Malaysia to enforce data protection law

KUALA LUMPUR--Some eight years after it was first mooted, Malaysia's Personal Data Protection Bill will finally be tabled in parliament later this month and is expected to be in force early-2010.

According to Information Communication and Culture Deputy Minister II Heng Seai Kie, the proposed law aims to regulate the collection, processing, storage as well as exploitation of people's personal data.

Heng said the bill shows the government's concern about the importance of global business and trade, while at the same time giving emphasis to the protection of consumers and the public at large.

The bill will be tabled when Parliament sits again starting Oct. 19, she said.

First drafted in 2001, the Personal Data Protection Bill was later circulated to various parties for feedback. However, it was never tabled in parliament after meeting resistance from various parties.

Asked why it took eight years for the revised bill to be tabled, Heng told reporters at the sidelines of the National Conference on Personal Data Protection Law conference here this week: "We had to do a survey to get feedback from stakeholders and interested parties, including government agencies, non-governmental organizations and the corporate sector."

Under the proposed act, offenders will face fines as well as jail sentences, she said. A personal data protection commission will also be established to enforce provisions outlined in the act.

During her keynote address at conference, Heng noted that when personal data falls into irresponsible hands, the misuse of personal data will create losses ranging from financial to legal liabilities, to commercial and public embarrassment.

"In the past decade, we have been reading horrifying stories about people losing their money due to credit card abuses, or companies losing their reputation due to infringement of customer privacy, businesses ruined by data fraud, government agencies concerned by personal data leakages, and national e-government readiness undermined by data privacy concerns.

Necessary for global trade
"All these incidents are a small tip of the iceberg that threatens the integrity of Malaysia as an emerging knowledge economy," she said. "The current trend of global trade would give Malaysia no chance to backtrack, as personal data protection law is now a trade prerequisite recognized by international communities.In fact, adequate regulation on personal data is now a prerequisite by many countries for initiating or continuing bilateral trade."

For example, she explained, Article 25 in the European Union's Data Protection Directive 1995 outlines that "the transfer to a third-party country, of personal data which are undergoing processing or are intended for processing after transfer, may take place only if… the third-party country in question ensures an adequate level of protection".

Heng said: "It is this adequacy requirement that has forced years of negotiation and contention between Brussels and Washington before safe harbor principles were finally agreed. This adequacy requirement will affect the trade in this region as the countries that constitute the Asia-Pacific Economic Cooperation (APEC) have also recognized the importance of this legal development."

According to Professor Abu Bakar Munir at the University of Malaya's Faculty of Law, countries in the region that have implemented comprehensive data protection legislation include Japan, Korea, Taiwan, Thailand, the Philippines, New Zealand and Australia. In the Middle East, only Israel has similar bills while Indonesia and China are in the process of drafting such legislation, said Abu Bakar, who was also a speaker at the conference.

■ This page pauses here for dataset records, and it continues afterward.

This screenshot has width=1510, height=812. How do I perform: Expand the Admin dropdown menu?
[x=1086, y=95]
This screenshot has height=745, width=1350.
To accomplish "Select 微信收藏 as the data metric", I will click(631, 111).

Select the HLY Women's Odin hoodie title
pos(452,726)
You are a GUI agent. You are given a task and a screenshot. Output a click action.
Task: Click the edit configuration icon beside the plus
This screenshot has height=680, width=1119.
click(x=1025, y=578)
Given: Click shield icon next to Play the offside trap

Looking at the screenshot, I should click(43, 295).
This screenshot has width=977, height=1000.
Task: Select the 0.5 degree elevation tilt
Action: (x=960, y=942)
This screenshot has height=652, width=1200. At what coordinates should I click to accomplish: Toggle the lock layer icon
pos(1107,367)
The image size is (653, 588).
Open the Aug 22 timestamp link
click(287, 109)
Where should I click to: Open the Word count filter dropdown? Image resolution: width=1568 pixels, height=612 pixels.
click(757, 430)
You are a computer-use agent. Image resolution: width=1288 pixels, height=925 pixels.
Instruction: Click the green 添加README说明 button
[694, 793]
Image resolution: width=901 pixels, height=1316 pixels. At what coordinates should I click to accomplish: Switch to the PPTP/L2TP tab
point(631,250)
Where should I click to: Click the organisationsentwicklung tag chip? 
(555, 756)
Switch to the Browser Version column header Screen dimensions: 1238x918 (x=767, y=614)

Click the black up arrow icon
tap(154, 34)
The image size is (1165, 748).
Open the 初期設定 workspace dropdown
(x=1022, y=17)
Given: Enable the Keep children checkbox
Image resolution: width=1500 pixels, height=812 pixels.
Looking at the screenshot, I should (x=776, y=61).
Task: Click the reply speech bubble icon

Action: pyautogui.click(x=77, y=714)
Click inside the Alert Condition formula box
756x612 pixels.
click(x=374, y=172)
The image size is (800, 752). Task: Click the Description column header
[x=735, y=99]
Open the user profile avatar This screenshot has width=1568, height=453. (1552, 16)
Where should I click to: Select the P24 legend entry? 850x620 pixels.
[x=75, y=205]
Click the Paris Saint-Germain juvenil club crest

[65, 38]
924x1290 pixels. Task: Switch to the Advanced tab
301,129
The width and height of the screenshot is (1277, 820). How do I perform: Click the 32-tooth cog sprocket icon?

He said EU nations, Chile, Argentina and Brazil were the other countries with comprehensive data protection legislation in place. In the United States, data protection is governed by the Privacy Act 1974 and 12 federal sectoral-based legislations and individual state laws, and the safe harbor provision, he noted.

Singapore, he added, was among the countries that have adopted a self-regulatory approach to personal data protection. However, the Singapore government has since acknowledged this approach is not effective and is contemplating plans for a comprehensive data protection law, said Abu Bakar. The professor was asked by the Malaysian government to assist in the drafting of the revised bill.

In the absence of a data protection act, he said various parties in Malaysia including developers, local and foreign banks had been selling their customers' personal information or allowed the data to be used by third parties.

"Currently, it is not illegal because we don't have personal data protection legislation, but [the banks] should be observing international best practices that prohibit such practices," he noted. "Hopefully, this new law will put a stop to all such practices."

According to Abu Bakar, the revised bill contains provisions for a data protection commissioner who will have investigative powers and responsibility for enforcing it.

He said the proposed act would allow individuals to take civil action to seek redress if they feel their personal data have been compromised.

Lee Min Keong is a freelance IT writer based in Malaysia.